Leo «Los demonios» de Dostoievski, en una edición que leí hace muchísimos años. El libro está rayado con mis profusos comentarios de entonces. ¿Por qué tantos? ¿Para quién los hacía? Para el que soy yo ahora, me digo. Para que el que soy ahora dialogue con el que era. ¿Para constatar que uno, en el fondo, no cambia en lo esencial? ¿Para gozar de un atisbo de eternidad, al de-saparecer el tiempo que medió entre las dos lecturas?
De lo que sí me doy cuenta al releer es de lo mala que es mi memoria. «Los demonios» es de las novelas que más admiro. Sin embargo, al releerla, me doy cuenta de lo poco que me acordaba. ¡Qué vergüenza! Pero, al mismo tiempo, ¡qué placer el que le da el olvido a la relectura! De repente, una escena me conmociona como si se tratara de una revelación nueva. ¿O será que despierta emociones que estaban enterradas en algún oscuro rincón de la memoria? ¿Será que el placer que produce la relectura tiene que ver con la recuperación de algo? ¿Con la recuperación de tesoros, de tiempos perdidos?
Uno lee influenciado por el contexto en que uno está y, por eso mismo, también cada relectura es una lectura nueva. Eso lo pensaba mientras leía, en «Los demonios», la escena en que Stavroguin visita a Shatov. Dejemos para otra ocasión un análisis del frío, del multifacético y demoníaco seductor que es Stavroguin, o del disminuido fanático que es Shatov. Baste decir que Shatov le recuerda a Stavroguin una teoría que éste tenía de la religión. Según ella, los pueblos son fuertes, sanos, incluso morales, cuando veneran a su propio dios y luchan por él contra los dioses ajenos. El momento en que se les impone un Dios universal, pierden no sólo su identidad, sino hasta su capacidad para discernir entre el bien y el mal, volcándose al nihilismo. Peor aún, si se les impone el «dios» supuestamente universal de la razón. Porque la razón es miserablemente utilitaria y cotidiana, mientras que la religión busca nada menos que el fin de la vida.

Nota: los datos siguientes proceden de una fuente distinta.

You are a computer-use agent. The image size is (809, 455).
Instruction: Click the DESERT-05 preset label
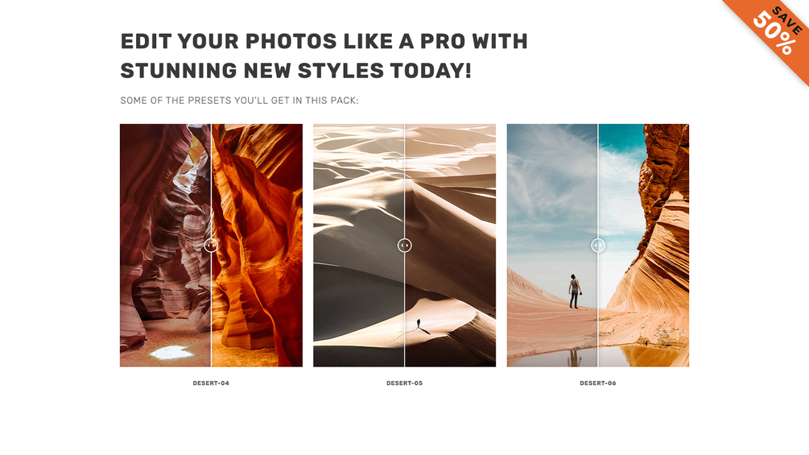pos(404,383)
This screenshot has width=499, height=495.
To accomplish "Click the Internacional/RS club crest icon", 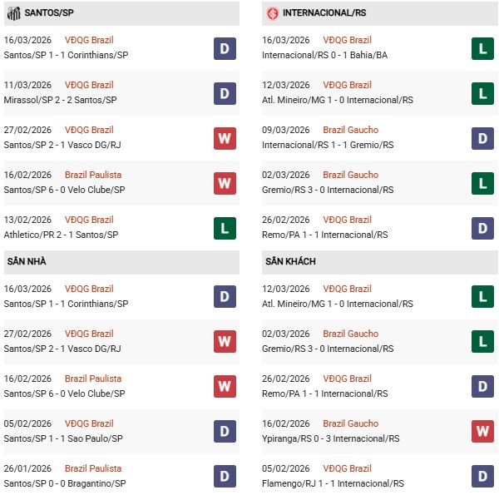I will click(273, 13).
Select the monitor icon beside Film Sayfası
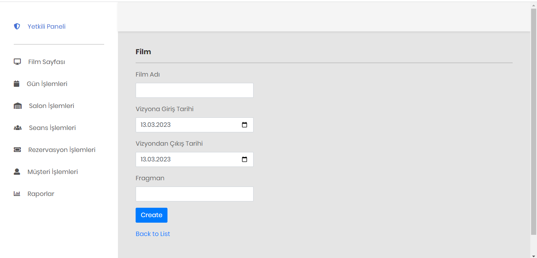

El autor coloca estas ideas en boca de un Shatov que fue convertido a ellas por un Stavroguin que ya no cree en ellas: a esos extremos llega Dostoievski para distanciarse de las ideas que se debaten en sus libros, aun cuando a veces uno sospeche que él las comparte, y aun cuando los personajes las desarrollen con devastadora elocuencia. Tanta, en este caso, que, al releer los argumentos de Shatov, yo casi empecé a compartirlos. ¿Qué razón, pensé, por universal y beneficiosa que sea, puede resistirse a los dioses, o si se quiere, a los demonios de la tribu? ¿No será que éstos siempre terminarán aflorando, porque la gente los siente como propios, y es conmovida por lo propio más que por abstracciones? ¿Será por eso que la globalización produce tanta resistencia? ¿Será que la gente está dispuesta hasta a morir para que no muera su propia historia? Leyendo a Shatov, me pare-ció entender, con alarma, pero igual entender, por qué hay árabes que prefieren autodestruirse con Bin Laden que ser racionales, democráticos o prósperos, o por qué hay bolivianos que no quieren vender su gas, aun cuando la consecuencia sea la miseria. En Chile también renacen los dioses o demonios del pasado, cuando, con pasiones y distorsiones de lado y lado, se discute el «royalty».
Cuando reaparecen los dioses o demonios de antaño, las emociones reemplazan a la razón. Porque su atractivo no sólo es que son propios. Su reaparición es como la relectura: anula el tiempo, nos conecta con los que fuimos , y nos permite sentir el incontrolable placer del atavismo. ¿Qué puede hacer la razón contra los placeres metafísicos?